▶ _Task brief_:
Where does the word "computer" appear in the data? Copy every line that holds it.

Data section: Begin

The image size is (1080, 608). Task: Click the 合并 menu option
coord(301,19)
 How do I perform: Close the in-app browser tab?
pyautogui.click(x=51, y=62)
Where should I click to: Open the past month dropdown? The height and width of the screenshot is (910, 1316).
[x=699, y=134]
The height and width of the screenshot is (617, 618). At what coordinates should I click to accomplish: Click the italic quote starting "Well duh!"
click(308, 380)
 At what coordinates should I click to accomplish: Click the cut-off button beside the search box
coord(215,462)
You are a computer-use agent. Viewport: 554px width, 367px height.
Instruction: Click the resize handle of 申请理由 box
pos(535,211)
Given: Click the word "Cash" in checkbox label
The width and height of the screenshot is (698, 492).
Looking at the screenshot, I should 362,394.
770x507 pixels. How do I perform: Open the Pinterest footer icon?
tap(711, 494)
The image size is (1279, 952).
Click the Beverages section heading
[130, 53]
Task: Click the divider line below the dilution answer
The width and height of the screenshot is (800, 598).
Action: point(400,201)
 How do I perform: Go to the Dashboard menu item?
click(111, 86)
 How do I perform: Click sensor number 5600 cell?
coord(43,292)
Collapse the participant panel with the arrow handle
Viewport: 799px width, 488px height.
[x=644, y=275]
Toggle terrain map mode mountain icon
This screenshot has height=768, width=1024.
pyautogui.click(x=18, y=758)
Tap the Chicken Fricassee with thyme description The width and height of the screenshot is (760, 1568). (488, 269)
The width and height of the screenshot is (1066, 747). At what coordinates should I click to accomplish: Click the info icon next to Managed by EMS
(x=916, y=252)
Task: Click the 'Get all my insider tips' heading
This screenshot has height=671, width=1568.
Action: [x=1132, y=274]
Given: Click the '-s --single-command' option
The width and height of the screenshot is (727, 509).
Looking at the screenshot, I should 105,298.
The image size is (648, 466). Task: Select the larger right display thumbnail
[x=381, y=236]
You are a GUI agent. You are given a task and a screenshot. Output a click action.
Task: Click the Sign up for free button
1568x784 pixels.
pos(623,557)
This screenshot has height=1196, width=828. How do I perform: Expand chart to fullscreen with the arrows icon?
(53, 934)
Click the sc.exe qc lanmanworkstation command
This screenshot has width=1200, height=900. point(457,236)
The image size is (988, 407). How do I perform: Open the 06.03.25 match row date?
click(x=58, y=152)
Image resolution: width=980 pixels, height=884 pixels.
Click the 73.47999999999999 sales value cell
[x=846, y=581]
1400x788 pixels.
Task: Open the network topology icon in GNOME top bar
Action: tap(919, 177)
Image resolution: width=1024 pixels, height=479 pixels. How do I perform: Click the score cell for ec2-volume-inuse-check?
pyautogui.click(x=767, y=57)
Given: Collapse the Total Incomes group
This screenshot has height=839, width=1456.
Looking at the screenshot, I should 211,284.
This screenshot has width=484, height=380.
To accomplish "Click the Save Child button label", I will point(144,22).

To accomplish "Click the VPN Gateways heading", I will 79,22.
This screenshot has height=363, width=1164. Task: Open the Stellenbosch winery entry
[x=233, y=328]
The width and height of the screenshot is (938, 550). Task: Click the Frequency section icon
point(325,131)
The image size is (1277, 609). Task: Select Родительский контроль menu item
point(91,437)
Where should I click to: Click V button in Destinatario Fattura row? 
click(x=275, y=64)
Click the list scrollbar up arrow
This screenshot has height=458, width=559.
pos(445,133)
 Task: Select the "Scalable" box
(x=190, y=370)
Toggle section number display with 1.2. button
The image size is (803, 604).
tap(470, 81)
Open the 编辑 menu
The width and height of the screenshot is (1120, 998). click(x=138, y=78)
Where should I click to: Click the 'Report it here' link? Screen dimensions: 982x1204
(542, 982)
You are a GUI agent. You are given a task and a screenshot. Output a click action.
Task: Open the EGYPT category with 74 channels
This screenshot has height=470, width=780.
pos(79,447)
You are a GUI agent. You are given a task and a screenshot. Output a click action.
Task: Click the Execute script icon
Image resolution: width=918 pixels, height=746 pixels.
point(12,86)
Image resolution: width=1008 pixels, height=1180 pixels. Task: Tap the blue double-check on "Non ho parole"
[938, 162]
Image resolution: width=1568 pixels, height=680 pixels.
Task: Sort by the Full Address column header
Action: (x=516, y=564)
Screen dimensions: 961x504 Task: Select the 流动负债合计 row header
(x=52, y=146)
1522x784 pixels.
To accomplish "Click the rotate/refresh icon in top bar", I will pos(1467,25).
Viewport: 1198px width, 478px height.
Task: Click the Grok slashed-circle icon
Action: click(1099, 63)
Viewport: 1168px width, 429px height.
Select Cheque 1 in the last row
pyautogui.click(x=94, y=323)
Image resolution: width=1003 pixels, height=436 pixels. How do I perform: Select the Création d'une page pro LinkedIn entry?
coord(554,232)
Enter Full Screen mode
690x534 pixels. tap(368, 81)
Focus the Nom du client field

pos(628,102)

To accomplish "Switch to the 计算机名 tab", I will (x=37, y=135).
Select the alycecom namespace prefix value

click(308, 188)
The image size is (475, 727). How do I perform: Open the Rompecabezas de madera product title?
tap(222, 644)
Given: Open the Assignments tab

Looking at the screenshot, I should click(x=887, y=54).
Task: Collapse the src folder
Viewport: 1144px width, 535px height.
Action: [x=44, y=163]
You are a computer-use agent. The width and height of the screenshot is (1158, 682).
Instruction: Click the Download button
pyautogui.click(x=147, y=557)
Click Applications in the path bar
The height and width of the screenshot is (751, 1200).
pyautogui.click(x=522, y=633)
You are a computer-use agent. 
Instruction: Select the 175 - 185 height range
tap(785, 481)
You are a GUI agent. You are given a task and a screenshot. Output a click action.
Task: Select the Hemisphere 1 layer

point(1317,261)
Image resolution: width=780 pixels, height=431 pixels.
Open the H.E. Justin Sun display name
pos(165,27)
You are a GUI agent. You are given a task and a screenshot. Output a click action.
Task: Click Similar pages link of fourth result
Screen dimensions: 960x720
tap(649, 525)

Data section: End

▶ _Solution for this task_:
You are a computer-use agent. Viewport: 554px width, 367px height.
You are a computer-use agent. The width and height of the screenshot is (1158, 682).
You are a computer-use agent. 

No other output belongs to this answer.